# REQUIRED WORK
Are you able to retype all the records below exactly?

# Saved data entries
<<<<

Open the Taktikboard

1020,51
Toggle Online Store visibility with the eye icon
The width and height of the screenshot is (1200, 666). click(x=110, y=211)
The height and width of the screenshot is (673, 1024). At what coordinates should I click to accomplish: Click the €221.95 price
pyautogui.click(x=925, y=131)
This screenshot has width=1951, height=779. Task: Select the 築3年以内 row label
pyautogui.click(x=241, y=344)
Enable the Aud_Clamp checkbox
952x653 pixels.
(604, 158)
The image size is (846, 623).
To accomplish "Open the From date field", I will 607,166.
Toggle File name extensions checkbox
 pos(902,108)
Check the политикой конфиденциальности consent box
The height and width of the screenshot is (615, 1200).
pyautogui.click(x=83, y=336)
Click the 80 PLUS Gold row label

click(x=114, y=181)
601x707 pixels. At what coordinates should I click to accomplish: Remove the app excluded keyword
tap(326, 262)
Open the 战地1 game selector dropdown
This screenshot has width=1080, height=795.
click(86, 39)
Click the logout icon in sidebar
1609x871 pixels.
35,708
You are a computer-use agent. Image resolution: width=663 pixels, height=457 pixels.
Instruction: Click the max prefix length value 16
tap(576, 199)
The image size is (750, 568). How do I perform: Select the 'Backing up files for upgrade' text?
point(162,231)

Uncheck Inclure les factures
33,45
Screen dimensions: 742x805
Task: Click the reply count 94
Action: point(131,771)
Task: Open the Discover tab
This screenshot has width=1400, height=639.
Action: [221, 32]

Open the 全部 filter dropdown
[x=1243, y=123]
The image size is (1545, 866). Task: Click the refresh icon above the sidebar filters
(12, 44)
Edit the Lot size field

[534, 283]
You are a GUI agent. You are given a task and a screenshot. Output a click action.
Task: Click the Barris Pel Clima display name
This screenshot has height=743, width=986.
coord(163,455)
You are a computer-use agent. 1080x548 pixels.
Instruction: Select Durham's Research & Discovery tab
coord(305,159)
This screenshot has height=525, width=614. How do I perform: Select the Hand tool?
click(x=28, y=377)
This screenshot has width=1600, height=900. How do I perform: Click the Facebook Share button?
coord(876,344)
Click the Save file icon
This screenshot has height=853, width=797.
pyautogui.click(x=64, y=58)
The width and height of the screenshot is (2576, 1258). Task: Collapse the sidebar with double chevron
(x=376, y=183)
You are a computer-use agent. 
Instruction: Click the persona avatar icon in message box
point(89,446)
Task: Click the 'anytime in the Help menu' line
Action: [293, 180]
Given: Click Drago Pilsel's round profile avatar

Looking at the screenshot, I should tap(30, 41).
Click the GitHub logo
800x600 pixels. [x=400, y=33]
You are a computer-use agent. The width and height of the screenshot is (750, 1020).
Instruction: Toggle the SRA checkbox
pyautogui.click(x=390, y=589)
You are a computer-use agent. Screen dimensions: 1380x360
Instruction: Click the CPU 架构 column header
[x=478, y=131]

>>>>

# SOLUTION TO THE PROBLEM
Open the Taktikboard

1020,51
Toggle Online Store visibility with the eye icon
The width and height of the screenshot is (1200, 666). click(x=110, y=211)
The height and width of the screenshot is (673, 1024). At what coordinates should I click to accomplish: Click the €221.95 price
pyautogui.click(x=925, y=131)
This screenshot has width=1951, height=779. Task: Select the 築3年以内 row label
pyautogui.click(x=241, y=344)
Enable the Aud_Clamp checkbox
952x653 pixels.
(604, 158)
The image size is (846, 623).
To accomplish "Open the From date field", I will 607,166.
Toggle File name extensions checkbox
 pos(902,108)
Check the политикой конфиденциальности consent box
The height and width of the screenshot is (615, 1200).
pyautogui.click(x=83, y=336)
Click the 80 PLUS Gold row label

click(x=114, y=181)
601x707 pixels. At what coordinates should I click to accomplish: Remove the app excluded keyword
tap(326, 262)
Open the 战地1 game selector dropdown
This screenshot has width=1080, height=795.
click(86, 39)
Click the logout icon in sidebar
1609x871 pixels.
35,708
You are a computer-use agent. Image resolution: width=663 pixels, height=457 pixels.
Instruction: Click the max prefix length value 16
tap(576, 199)
The image size is (750, 568). How do I perform: Select the 'Backing up files for upgrade' text?
point(162,231)

Uncheck Inclure les factures
33,45
Screen dimensions: 742x805
Task: Click the reply count 94
Action: point(131,771)
Task: Open the Discover tab
This screenshot has width=1400, height=639.
Action: [221, 32]

Open the 全部 filter dropdown
[x=1243, y=123]
The image size is (1545, 866). Task: Click the refresh icon above the sidebar filters
(12, 44)
Edit the Lot size field

[534, 283]
You are a GUI agent. You are given a task and a screenshot. Output a click action.
Task: Click the Barris Pel Clima display name
This screenshot has height=743, width=986.
coord(163,455)
You are a computer-use agent. 1080x548 pixels.
Instruction: Select Durham's Research & Discovery tab
coord(305,159)
This screenshot has height=525, width=614. How do I perform: Select the Hand tool?
click(x=28, y=377)
This screenshot has width=1600, height=900. How do I perform: Click the Facebook Share button?
coord(876,344)
Click the Save file icon
This screenshot has height=853, width=797.
pyautogui.click(x=64, y=58)
The width and height of the screenshot is (2576, 1258). Task: Collapse the sidebar with double chevron
(x=376, y=183)
You are a computer-use agent. 
Instruction: Click the persona avatar icon in message box
point(89,446)
Task: Click the 'anytime in the Help menu' line
Action: [293, 180]
Given: Click Drago Pilsel's round profile avatar

Looking at the screenshot, I should tap(30, 41).
Click the GitHub logo
800x600 pixels. [x=400, y=33]
You are a computer-use agent. The width and height of the screenshot is (750, 1020).
Instruction: Toggle the SRA checkbox
pyautogui.click(x=390, y=589)
You are a computer-use agent. Screen dimensions: 1380x360
Instruction: Click the CPU 架构 column header
[x=478, y=131]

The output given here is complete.